About this exercise
Repeat the entries below exactly. Begin with the first line and end with the line that contains "Task: Click the admin avatar icon".

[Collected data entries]
============

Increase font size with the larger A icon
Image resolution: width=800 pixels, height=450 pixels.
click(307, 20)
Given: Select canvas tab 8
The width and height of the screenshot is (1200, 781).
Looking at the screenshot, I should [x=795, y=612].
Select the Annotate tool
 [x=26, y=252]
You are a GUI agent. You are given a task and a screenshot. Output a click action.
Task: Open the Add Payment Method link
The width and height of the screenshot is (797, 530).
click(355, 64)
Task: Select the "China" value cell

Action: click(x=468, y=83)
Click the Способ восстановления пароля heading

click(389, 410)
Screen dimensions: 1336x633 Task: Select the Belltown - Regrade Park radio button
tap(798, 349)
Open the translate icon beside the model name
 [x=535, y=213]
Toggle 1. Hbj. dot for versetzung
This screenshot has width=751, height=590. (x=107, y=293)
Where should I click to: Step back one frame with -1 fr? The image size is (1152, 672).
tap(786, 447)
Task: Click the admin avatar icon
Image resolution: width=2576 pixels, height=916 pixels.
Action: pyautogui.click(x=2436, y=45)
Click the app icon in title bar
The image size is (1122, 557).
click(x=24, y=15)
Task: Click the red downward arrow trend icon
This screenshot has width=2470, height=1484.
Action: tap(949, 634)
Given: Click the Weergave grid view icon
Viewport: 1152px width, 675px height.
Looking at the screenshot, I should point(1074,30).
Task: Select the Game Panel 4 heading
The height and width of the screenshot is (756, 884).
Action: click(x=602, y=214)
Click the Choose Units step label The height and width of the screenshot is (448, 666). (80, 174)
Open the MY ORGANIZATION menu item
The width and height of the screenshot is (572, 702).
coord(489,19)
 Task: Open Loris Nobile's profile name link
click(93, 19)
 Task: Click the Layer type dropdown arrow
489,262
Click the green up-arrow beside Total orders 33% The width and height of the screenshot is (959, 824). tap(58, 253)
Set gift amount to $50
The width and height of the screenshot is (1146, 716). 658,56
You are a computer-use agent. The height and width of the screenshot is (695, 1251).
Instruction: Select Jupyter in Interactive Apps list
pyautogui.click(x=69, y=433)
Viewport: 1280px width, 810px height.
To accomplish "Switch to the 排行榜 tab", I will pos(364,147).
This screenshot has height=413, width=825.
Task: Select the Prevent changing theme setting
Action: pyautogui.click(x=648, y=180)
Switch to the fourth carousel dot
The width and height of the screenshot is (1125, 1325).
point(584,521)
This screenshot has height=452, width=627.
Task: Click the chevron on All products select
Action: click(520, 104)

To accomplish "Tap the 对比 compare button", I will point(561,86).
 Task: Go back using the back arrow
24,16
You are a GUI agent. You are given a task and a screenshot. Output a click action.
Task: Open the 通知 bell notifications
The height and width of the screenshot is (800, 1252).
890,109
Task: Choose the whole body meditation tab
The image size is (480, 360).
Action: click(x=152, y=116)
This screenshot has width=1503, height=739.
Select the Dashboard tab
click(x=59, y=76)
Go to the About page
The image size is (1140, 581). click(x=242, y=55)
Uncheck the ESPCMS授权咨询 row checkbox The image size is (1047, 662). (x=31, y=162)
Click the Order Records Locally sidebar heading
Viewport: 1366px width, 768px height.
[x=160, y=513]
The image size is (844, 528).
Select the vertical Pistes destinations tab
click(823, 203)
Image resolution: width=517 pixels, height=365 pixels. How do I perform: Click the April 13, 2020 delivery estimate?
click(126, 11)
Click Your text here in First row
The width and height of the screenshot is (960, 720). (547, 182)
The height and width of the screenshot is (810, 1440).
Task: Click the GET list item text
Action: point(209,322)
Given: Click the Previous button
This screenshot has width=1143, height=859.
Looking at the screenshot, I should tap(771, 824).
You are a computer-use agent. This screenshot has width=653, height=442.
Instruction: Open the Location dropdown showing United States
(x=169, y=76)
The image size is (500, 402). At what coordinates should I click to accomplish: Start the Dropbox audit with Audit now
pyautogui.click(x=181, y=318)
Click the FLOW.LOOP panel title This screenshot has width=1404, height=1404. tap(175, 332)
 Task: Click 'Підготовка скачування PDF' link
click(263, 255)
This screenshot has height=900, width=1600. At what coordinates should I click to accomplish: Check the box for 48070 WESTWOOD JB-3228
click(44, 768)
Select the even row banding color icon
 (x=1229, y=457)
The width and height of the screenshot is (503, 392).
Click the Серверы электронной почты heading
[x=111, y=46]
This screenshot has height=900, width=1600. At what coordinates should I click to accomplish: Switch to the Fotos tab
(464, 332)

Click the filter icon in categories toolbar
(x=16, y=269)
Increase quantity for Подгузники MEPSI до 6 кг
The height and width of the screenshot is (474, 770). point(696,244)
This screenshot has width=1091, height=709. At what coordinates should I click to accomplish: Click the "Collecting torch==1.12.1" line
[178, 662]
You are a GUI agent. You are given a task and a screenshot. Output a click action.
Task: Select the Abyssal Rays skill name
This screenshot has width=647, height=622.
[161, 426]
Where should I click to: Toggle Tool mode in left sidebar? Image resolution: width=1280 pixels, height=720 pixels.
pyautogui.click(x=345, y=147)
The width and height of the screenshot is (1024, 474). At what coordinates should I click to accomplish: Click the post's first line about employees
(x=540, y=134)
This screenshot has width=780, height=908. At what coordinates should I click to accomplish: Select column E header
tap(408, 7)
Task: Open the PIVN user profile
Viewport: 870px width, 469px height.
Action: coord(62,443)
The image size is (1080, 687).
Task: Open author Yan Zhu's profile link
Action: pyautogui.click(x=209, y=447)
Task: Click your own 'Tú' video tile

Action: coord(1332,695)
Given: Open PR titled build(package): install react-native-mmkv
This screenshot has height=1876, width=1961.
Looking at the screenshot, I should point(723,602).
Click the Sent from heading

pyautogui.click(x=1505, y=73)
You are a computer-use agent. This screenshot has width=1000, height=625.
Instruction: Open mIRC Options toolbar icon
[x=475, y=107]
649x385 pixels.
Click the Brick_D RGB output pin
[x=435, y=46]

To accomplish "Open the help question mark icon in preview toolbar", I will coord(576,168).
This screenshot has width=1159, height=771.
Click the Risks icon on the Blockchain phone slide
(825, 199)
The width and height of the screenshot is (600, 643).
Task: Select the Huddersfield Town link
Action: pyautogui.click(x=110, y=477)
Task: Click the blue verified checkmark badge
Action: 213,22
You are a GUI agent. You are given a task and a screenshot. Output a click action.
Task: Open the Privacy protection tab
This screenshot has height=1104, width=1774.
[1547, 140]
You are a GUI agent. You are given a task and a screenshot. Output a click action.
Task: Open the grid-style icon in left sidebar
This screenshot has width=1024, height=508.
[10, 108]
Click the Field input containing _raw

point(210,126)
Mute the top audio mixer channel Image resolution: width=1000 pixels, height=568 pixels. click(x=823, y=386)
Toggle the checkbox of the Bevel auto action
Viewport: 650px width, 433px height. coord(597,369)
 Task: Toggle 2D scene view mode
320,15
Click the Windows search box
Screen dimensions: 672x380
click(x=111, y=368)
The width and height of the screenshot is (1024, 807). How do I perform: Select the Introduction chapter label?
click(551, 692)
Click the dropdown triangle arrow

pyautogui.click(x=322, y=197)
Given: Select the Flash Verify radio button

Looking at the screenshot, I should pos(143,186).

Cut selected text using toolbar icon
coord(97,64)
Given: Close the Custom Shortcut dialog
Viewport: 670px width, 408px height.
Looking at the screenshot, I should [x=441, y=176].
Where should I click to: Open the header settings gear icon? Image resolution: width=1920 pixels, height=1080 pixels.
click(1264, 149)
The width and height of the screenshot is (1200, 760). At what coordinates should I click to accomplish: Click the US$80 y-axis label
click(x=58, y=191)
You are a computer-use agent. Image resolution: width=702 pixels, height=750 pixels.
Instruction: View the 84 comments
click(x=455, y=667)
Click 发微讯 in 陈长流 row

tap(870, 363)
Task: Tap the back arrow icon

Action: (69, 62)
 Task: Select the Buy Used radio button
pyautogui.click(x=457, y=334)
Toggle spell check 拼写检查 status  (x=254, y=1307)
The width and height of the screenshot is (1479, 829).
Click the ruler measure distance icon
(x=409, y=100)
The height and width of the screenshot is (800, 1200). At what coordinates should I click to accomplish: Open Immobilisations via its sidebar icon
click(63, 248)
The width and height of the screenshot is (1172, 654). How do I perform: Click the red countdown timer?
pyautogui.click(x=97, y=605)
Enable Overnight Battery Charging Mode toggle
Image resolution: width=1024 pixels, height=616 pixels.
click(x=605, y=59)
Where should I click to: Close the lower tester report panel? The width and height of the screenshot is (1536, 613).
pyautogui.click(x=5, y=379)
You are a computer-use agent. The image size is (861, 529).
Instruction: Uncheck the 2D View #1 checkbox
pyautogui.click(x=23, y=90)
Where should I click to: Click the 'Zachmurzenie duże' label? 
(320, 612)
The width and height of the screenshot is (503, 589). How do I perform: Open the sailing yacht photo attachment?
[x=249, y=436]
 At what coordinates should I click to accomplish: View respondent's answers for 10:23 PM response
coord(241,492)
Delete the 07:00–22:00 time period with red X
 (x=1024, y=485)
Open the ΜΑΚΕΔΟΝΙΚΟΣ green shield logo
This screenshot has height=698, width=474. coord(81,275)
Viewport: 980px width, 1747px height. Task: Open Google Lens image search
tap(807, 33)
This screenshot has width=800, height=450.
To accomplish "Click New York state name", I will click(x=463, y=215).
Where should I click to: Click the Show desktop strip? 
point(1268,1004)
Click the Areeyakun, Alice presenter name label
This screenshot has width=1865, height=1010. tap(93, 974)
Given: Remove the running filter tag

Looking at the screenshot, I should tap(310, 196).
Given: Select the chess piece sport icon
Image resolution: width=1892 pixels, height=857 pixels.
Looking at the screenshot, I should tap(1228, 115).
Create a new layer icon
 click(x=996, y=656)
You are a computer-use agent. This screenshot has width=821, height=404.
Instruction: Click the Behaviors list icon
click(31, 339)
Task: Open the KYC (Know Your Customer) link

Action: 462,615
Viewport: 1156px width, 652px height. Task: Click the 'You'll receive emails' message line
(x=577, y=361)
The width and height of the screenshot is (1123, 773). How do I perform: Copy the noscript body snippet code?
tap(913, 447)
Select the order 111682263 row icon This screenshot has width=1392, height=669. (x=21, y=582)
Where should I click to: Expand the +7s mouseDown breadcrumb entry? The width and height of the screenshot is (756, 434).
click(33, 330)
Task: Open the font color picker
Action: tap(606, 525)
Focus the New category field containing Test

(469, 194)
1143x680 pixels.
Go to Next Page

============

Result of the task
Increase font size with the larger A icon
Image resolution: width=800 pixels, height=450 pixels.
click(307, 20)
Given: Select canvas tab 8
The width and height of the screenshot is (1200, 781).
Looking at the screenshot, I should [x=795, y=612].
Select the Annotate tool
 [x=26, y=252]
You are a GUI agent. You are given a task and a screenshot. Output a click action.
Task: Open the Add Payment Method link
The width and height of the screenshot is (797, 530).
click(355, 64)
Task: Select the "China" value cell

Action: click(x=468, y=83)
Click the Способ восстановления пароля heading

click(389, 410)
Screen dimensions: 1336x633 Task: Select the Belltown - Regrade Park radio button
tap(798, 349)
Open the translate icon beside the model name
 [x=535, y=213]
Toggle 1. Hbj. dot for versetzung
This screenshot has width=751, height=590. (x=107, y=293)
Where should I click to: Step back one frame with -1 fr? The image size is (1152, 672).
tap(786, 447)
Task: Click the admin avatar icon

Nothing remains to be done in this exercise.